Wherever an image appears in the data, omit it and copy all the remaining text word for word.

Stored records:
Content starts

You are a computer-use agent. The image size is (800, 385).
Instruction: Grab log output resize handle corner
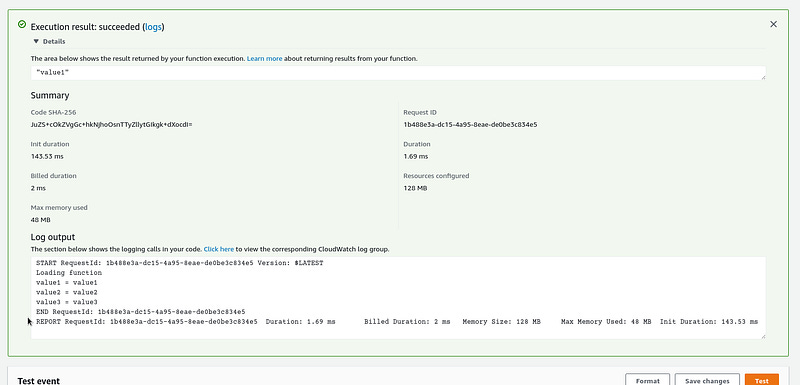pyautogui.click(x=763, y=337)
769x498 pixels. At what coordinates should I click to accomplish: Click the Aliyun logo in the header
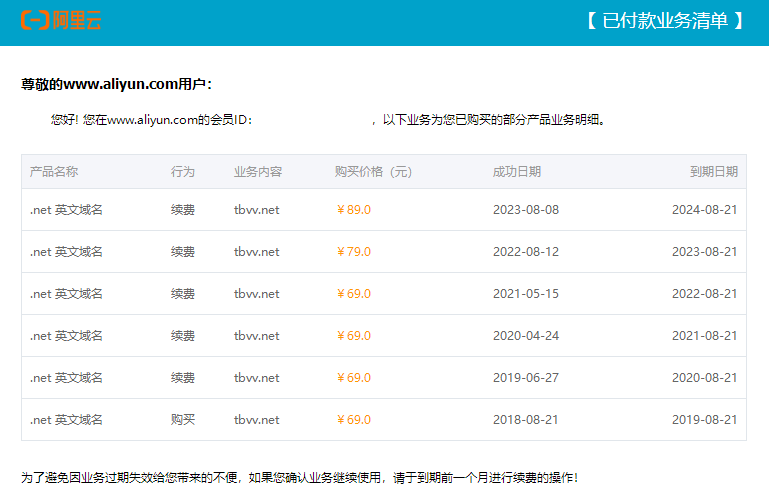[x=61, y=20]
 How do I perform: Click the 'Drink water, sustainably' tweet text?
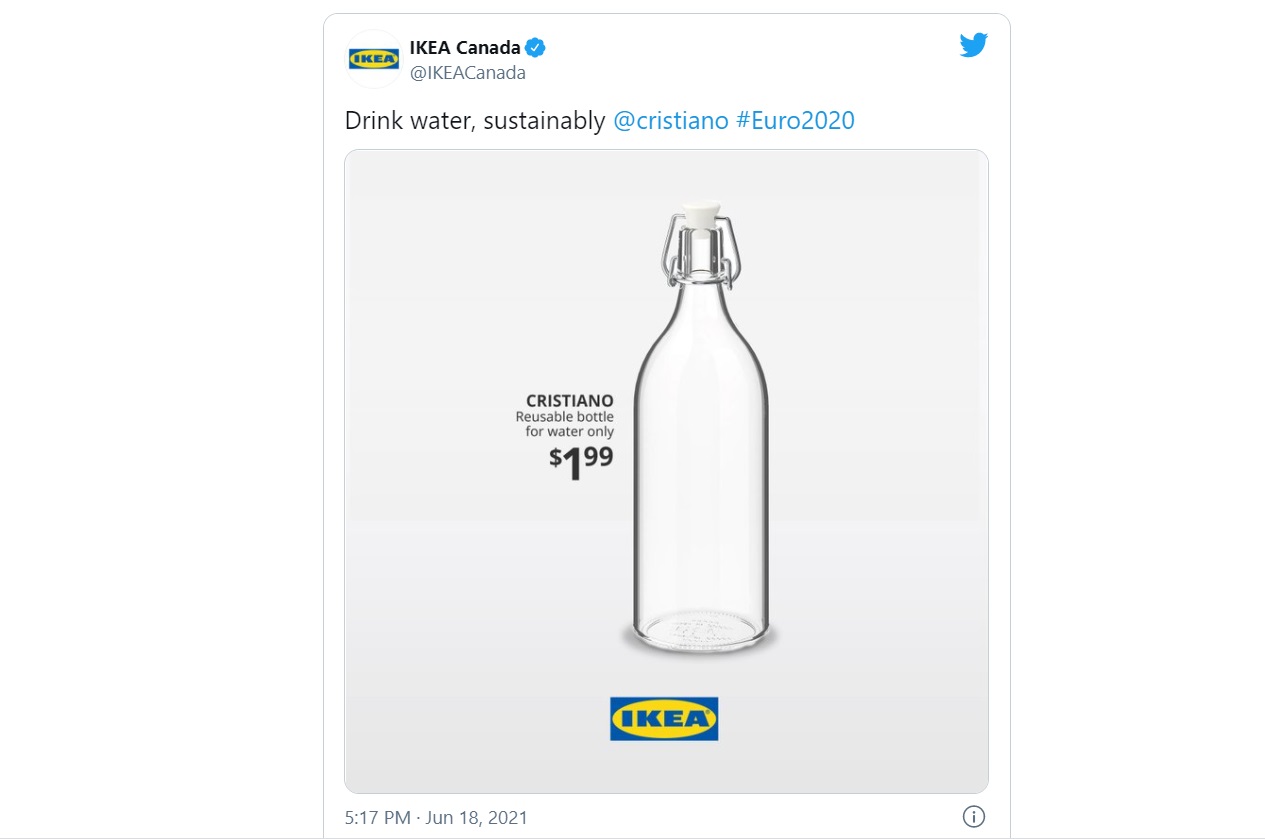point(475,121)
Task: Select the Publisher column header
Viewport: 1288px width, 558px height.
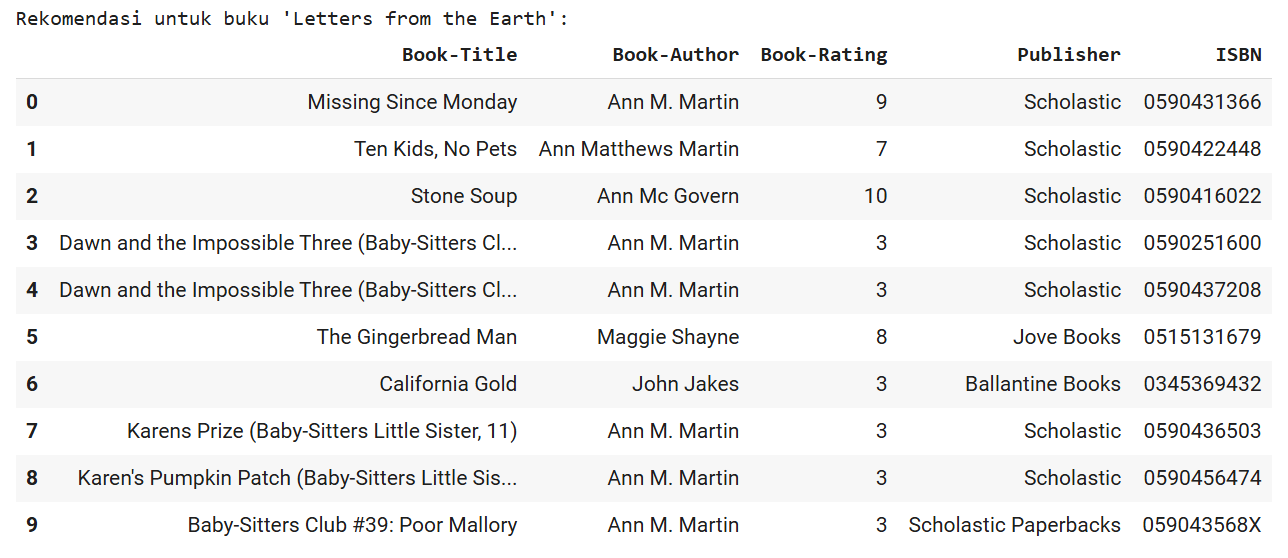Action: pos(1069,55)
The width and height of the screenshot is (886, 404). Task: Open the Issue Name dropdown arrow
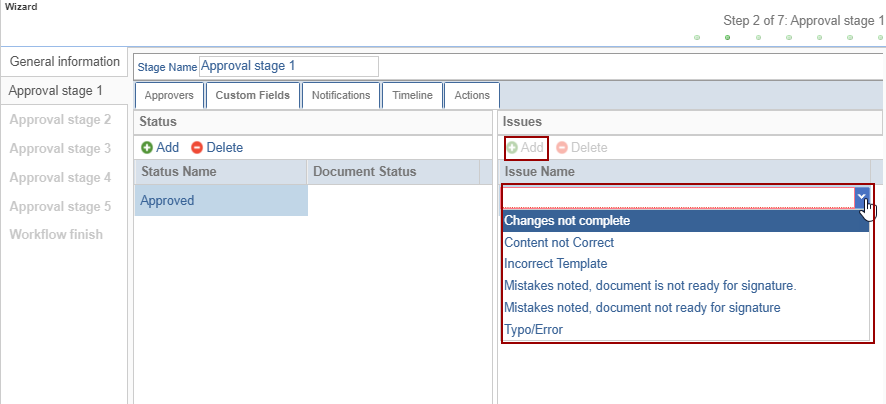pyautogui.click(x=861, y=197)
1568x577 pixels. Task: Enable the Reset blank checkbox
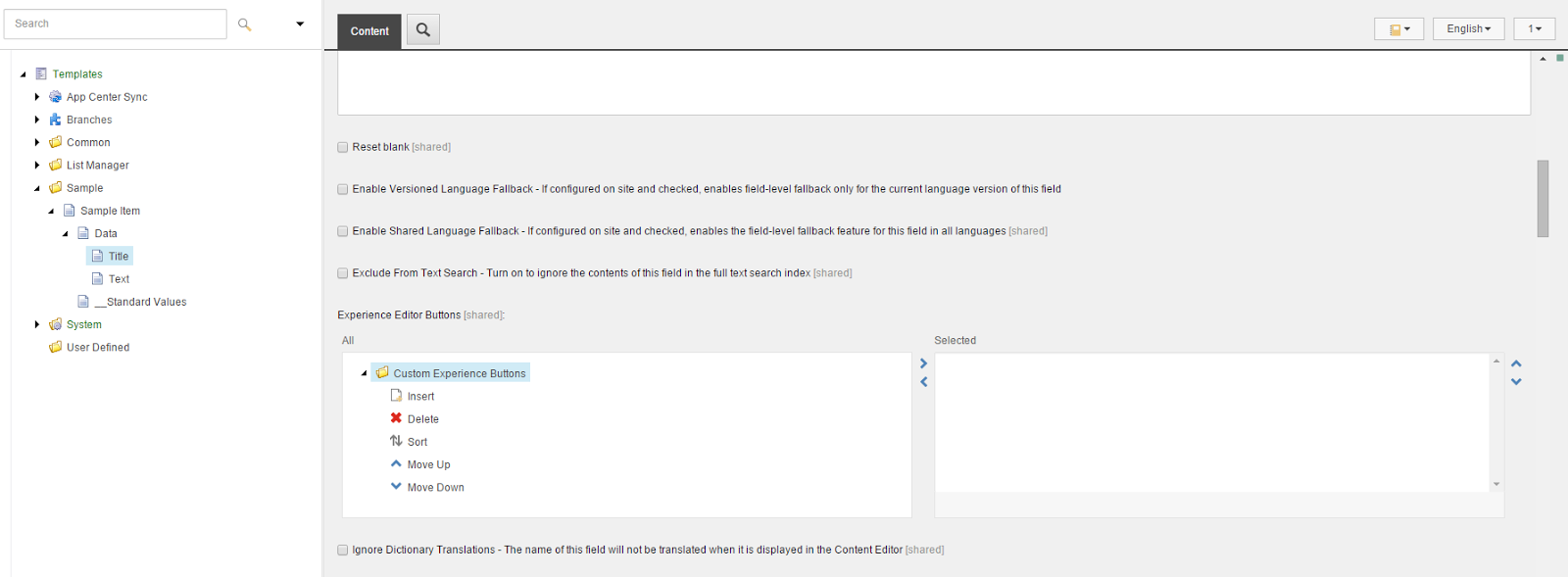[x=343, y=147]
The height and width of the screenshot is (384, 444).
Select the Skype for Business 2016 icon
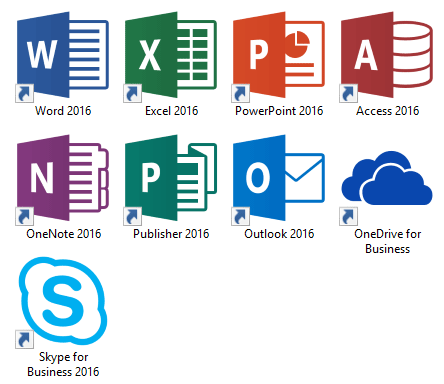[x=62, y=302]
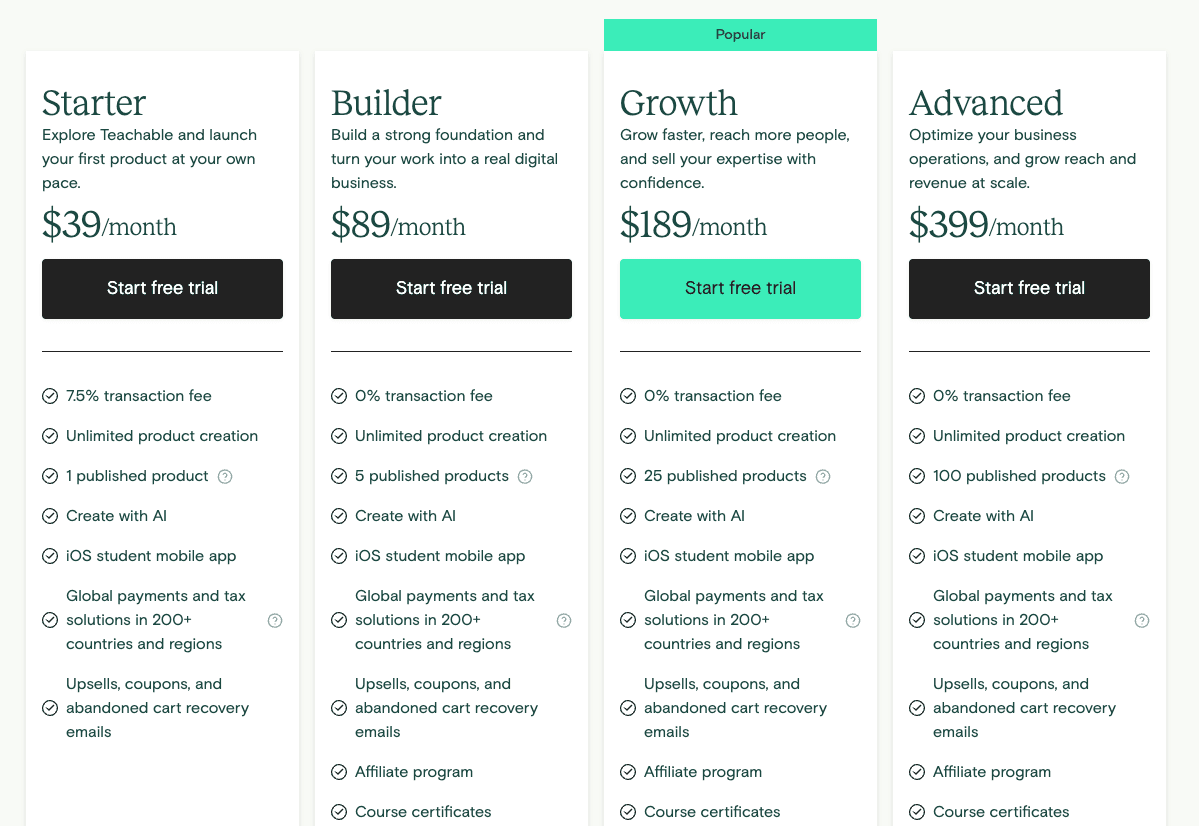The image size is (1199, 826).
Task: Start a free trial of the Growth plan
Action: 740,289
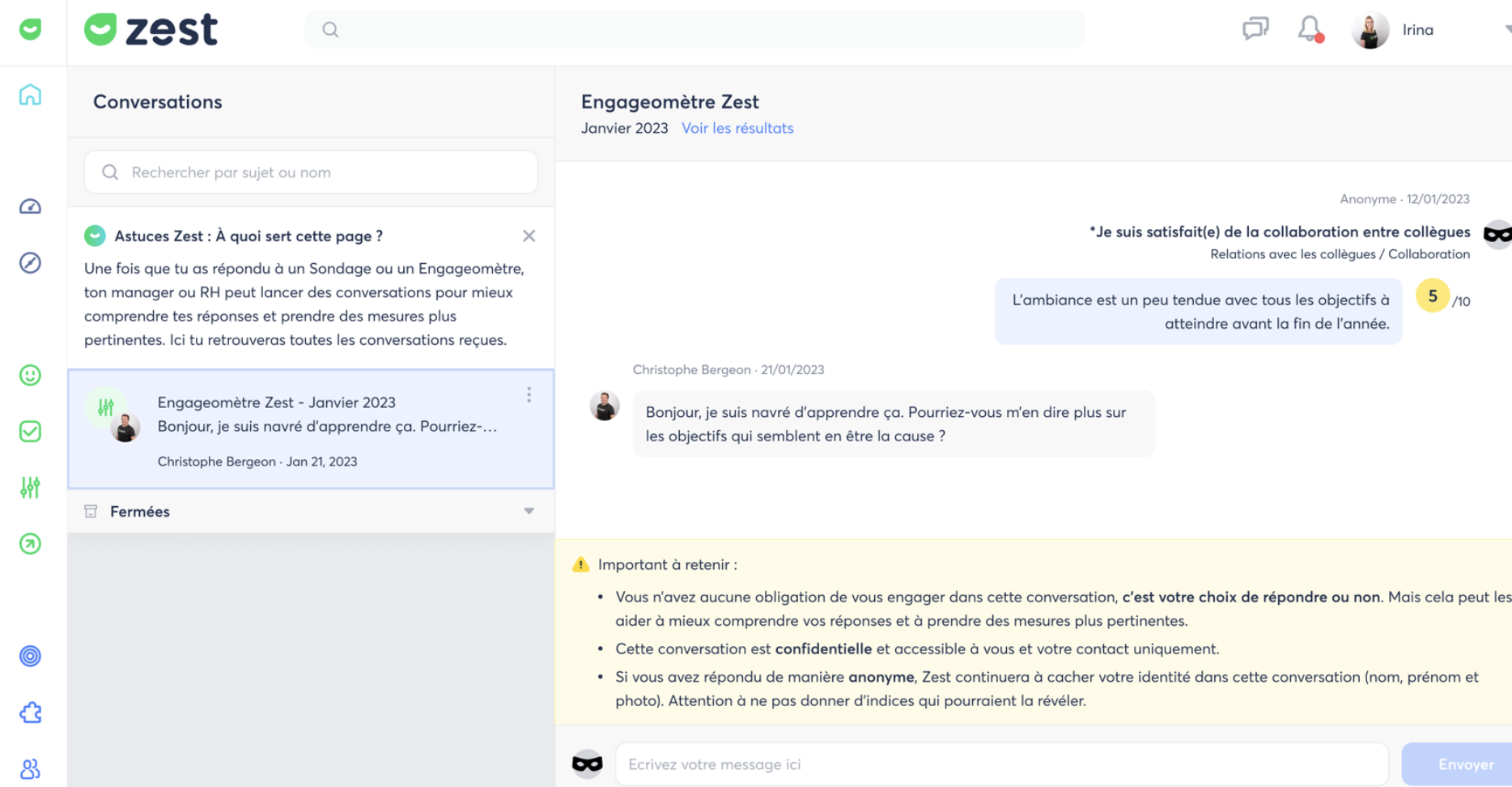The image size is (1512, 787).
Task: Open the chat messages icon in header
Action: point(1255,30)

Content ends

EXERCISE SOLUTION:
You are a computer-use agent. The image size is (800, 385).
Instruction: Grab log output resize handle corner
pyautogui.click(x=763, y=337)
769x498 pixels. At what coordinates should I click to accomplish: Click the Aliyun logo in the header
[x=61, y=20]
 How do I perform: Click the 'Drink water, sustainably' tweet text?
point(475,121)
Task: Select the Publisher column header
Viewport: 1288px width, 558px height.
Action: pos(1069,55)
The width and height of the screenshot is (886, 404). Task: Open the Issue Name dropdown arrow
pyautogui.click(x=861, y=197)
1568x577 pixels. Task: Enable the Reset blank checkbox
[x=343, y=147]
The height and width of the screenshot is (384, 444).
Select the Skype for Business 2016 icon
[x=62, y=302]
The image size is (1199, 826).
Task: Start a free trial of the Growth plan
Action: 740,289
The image size is (1512, 787).
Task: Open the chat messages icon in header
Action: point(1255,30)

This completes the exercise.